In the first day or two after revelations of American prisoner abuse in Iraq exploded on the world, television cameras captured the angry reaction of “the Arab street.” Among the messages demonstrators sent was a placard which read something like: “What’s the difference between Saddam and Bush? Nothing!” This was a powerful point, meant to hit America where it hurt. But let me suggest two important differences between the ousted dictator and the incumbent president.

The first contrast is not in Bush’s favor: the hypocrisy factor. Under both leaders, “guards” have mistreated prisoners for purposes of interrogation – in some instances at the very same locations. The essential difference here comes in the realm of professions. Not exactly to his credit, Saddam Hussein made no pretensions of his regime’s regard for human rights, or determination to spread democracy and human values beyond – or even within – its borders. The Bush administration is abundantly on record to the contrary on this point, of course.

In political terms especially, it is this gap between profession and practice that matters. To be sure, to the Hussein regime, torture was normal practice, not “abuse”; whereas U.S. government officials have moved swiftly to denounce and investigate what they have defined as prisoner abuse. And even the outrages documented so far at U.S.-run prisons from Iraq to Afghanistan pale in comparison to the atrocities perpetrated at Saddam’s murderous prisons. But our earlier proclamations of our noble mission in Iraq drown out any attempts to delineate between levels of brutality.

In this regard, the closest geopolitical parallel from our history might be the disjunction between slavery and freedom in the United States. Slavery, of course, was an ancient, even normative, labor and social system, practiced throughout the Western Hemisphere well into – in many cases deep into – the nineteenth century. And the U.S. slave population was the only one in the New World which grew naturally. Many people at the time and since have thus compared the Old South’s slave regime with other contemporary regimes and concluded that it was “mild.” Leaving aside the question of what constitutes “mild” (physical conditions are far from the only measure), this begs the question: what’s the big deal about American slavery, given this comparative perspective?

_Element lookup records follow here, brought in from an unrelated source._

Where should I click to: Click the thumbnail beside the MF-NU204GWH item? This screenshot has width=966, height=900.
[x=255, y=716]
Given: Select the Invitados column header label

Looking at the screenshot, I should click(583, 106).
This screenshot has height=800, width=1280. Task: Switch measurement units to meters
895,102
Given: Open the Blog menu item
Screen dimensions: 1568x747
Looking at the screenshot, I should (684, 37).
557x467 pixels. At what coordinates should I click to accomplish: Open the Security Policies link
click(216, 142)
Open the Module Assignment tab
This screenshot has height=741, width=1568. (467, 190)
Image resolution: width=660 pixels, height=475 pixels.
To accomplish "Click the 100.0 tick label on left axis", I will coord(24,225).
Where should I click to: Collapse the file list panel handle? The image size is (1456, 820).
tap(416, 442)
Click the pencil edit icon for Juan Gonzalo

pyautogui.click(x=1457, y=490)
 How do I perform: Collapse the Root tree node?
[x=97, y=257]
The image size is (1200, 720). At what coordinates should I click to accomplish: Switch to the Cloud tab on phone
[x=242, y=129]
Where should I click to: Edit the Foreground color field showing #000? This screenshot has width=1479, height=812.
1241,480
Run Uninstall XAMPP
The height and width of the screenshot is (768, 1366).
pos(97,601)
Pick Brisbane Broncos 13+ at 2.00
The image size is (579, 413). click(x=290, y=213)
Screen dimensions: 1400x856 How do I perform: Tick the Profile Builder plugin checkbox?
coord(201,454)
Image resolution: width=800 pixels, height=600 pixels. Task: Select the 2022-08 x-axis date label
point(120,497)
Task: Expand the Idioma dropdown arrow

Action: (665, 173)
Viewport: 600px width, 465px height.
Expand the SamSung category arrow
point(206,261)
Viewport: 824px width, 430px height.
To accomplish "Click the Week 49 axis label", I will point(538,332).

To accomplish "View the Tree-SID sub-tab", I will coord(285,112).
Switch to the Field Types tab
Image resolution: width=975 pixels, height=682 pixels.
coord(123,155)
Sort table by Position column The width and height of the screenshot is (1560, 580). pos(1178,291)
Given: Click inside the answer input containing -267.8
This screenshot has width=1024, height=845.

The short answer is that American slavery was uniquely reprehensible only after the American Revolution. For that Revolution produced the proclamations to the world that ours was a country based on liberty and equality. Our slavery was not a new thing under the sun, but these pretensions – put forward as the very fabric of the American Republic – were, and the glaring gap justifiably drew forth condemnation at home and abroad.

Whether in the 18th or the 19th or the 21st century, the United States simply cannot put itself forward as the standard bearer of liberty and human rights, and then expect sheepish whimpers that “everyone does it” to palliate gross contradictions of that stance. No one can claim to be setting new standards and then try to be judged by the old ones.

But lest anyone think Americans have a corner on inconsistency, consider another difference between Saddam and Bush. Hussein’s appalling human rights record was well known, in its outlines, for decades. Where was the outrage on “the Arab street” then, as there is now? Why didn’t Saddam’s diplomats need to do “damage control” with other Arab governments for his abuse of their fellow Muslims, as Colin Powell and his subordinates are now having to do?

Seeing the world only through the lens of “us vs. them” is hardly unique to Arabs. But in this case as in others, it has created shameful sanctimoniousness. Surely there is enough to go around here. But while the hypocrisy factor cuts both ways, it seems to be the real answer to that placard broadcast around the world.